Dataset records section start

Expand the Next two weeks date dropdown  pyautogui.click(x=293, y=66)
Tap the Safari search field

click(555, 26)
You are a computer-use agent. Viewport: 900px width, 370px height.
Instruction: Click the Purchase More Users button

Dataset records section end
Dataset records section start

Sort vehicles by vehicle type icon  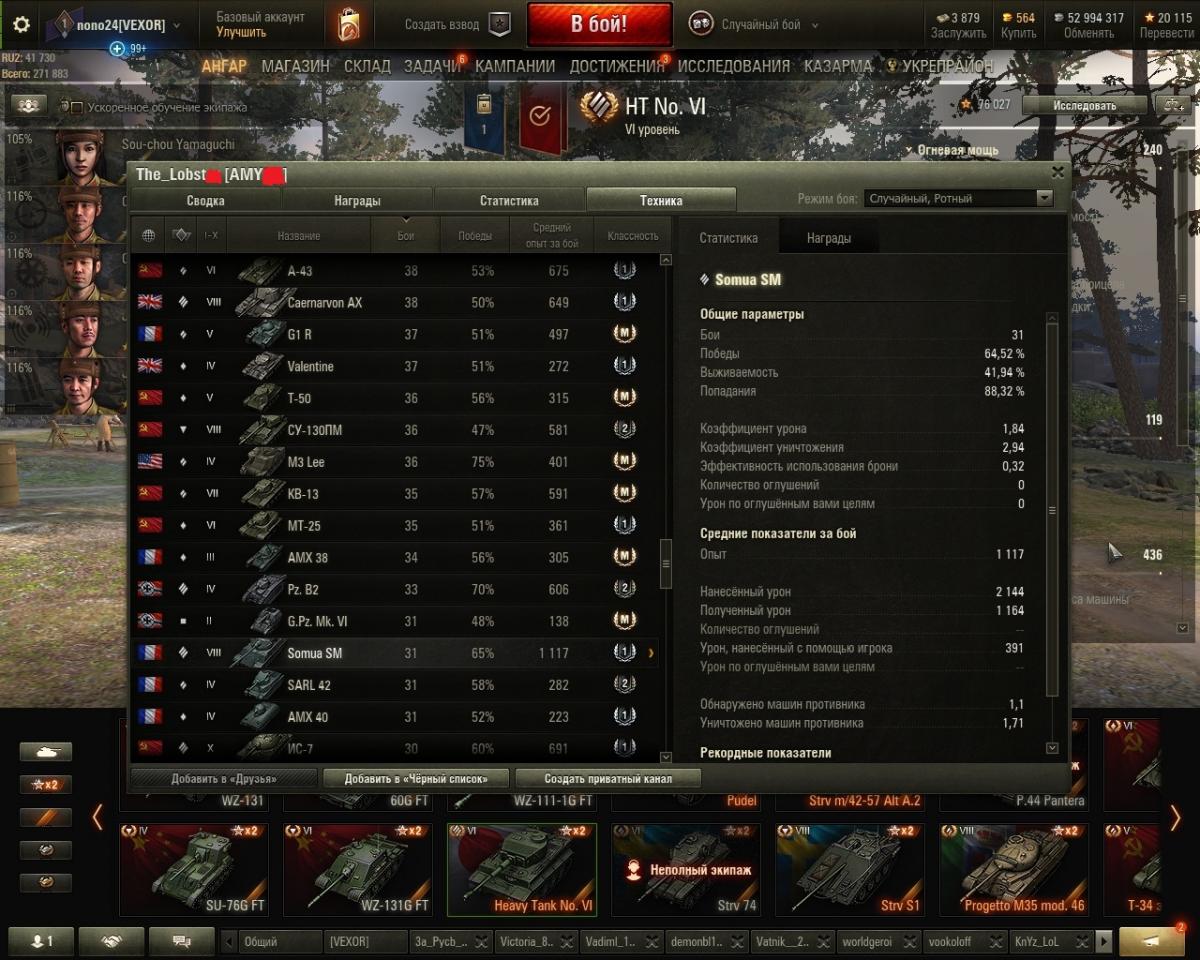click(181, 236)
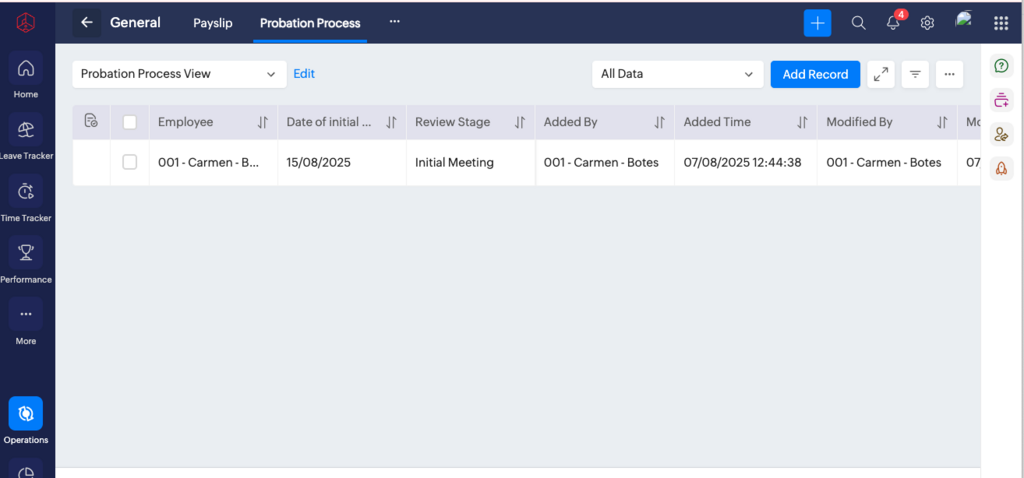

Dataset records section end
Dataset records section start

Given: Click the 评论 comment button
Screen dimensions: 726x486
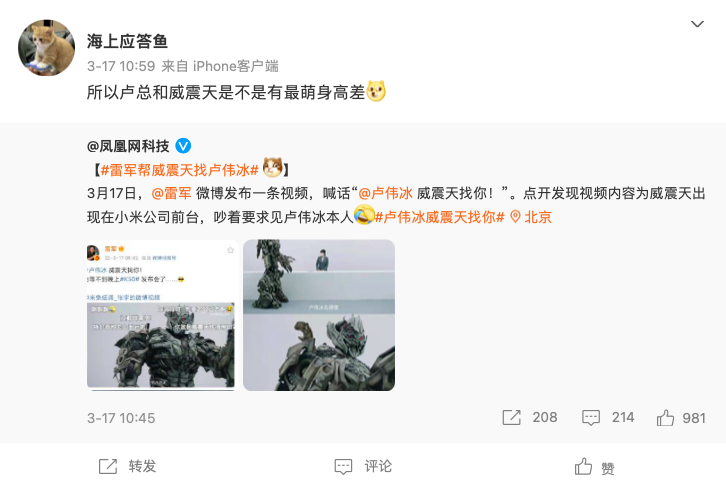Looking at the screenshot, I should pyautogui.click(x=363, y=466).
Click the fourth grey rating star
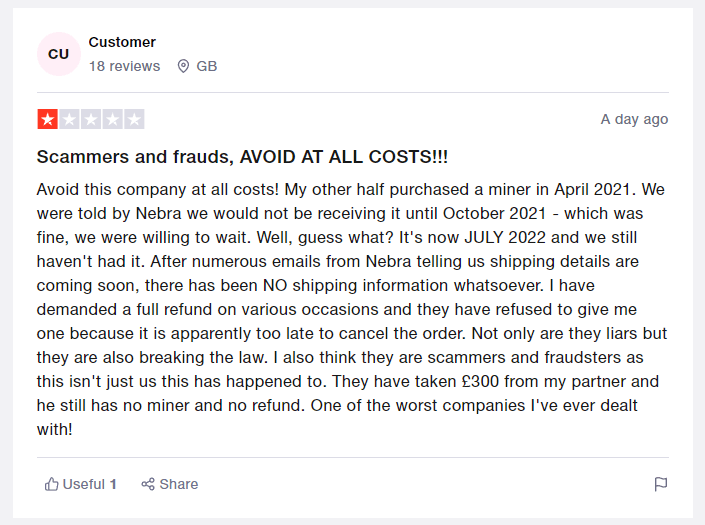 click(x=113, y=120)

Dataset records section end

Task prompt:
Take the lines above from the one containing "Expand the Next" down to the one containing "Instruction: Click the", and transcribe them exactly, both ends included.

Response:
Expand the Next two weeks date dropdown  pyautogui.click(x=293, y=66)
Tap the Safari search field

click(555, 26)
You are a computer-use agent. Viewport: 900px width, 370px height.
Instruction: Click the Purchase More Users button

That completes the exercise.